Beginning in 1993, the character of the area became less catered towards bars and drinking, and more towards regular stores. The OhmyNews reporter felt that, in general, the Russian patrons were better behaved than the American ones, who he felt acted arrogantly because they viewed themselves as protectors of South Korea. However, business was slower than it had been when American soldiers frequented the area, as the Russians tended to have and spend less money. Regardless, the area became host to an ethnic enclave of Russians by 1999, with about 200 Russians living there year-round, and hundreds more on short-term visas.

=== Continued change to legitimate businesses ===
The city has since made a number of efforts to change the character of the area. One such effort was around the 2002 FIFA World Cup, which was hosted in South Korea and Japan. By the 2010s, the city invested more and more money into making the district a more general tourist area, and general patronage by Korean customers increased. The area had legitimate customers by day, but nightclub-goers by night.

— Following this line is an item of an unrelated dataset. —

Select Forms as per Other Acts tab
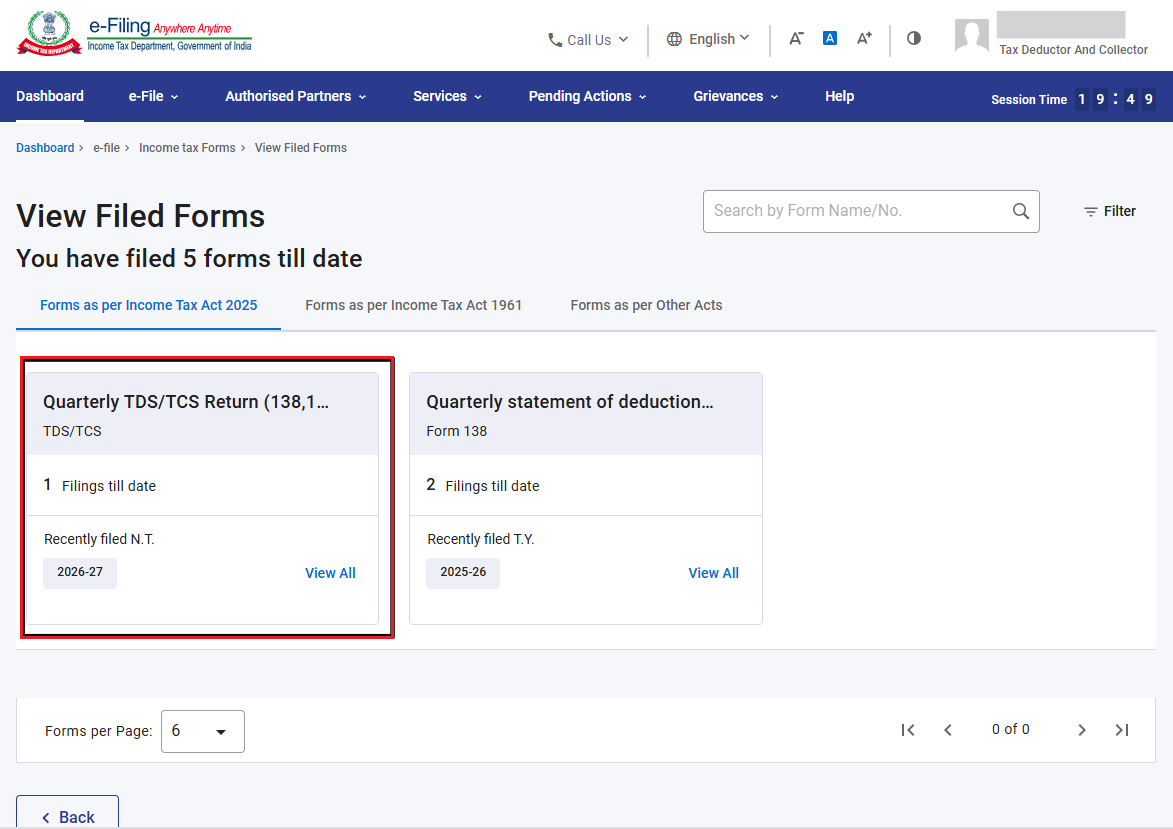The image size is (1173, 829). 646,305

However, these efforts have been considered to have had mixed results, as the area is still known for its prostitution and bars.

The area has retained some of its Russian character, particularly through a population of Koryo-saram: ethnic Koreans from the former Soviet Union. A community center for Russian speakers that offers various services is now in the area.

According to a 2018 document, the area is off limits for the Navy and Marines of the United States Forces Korea.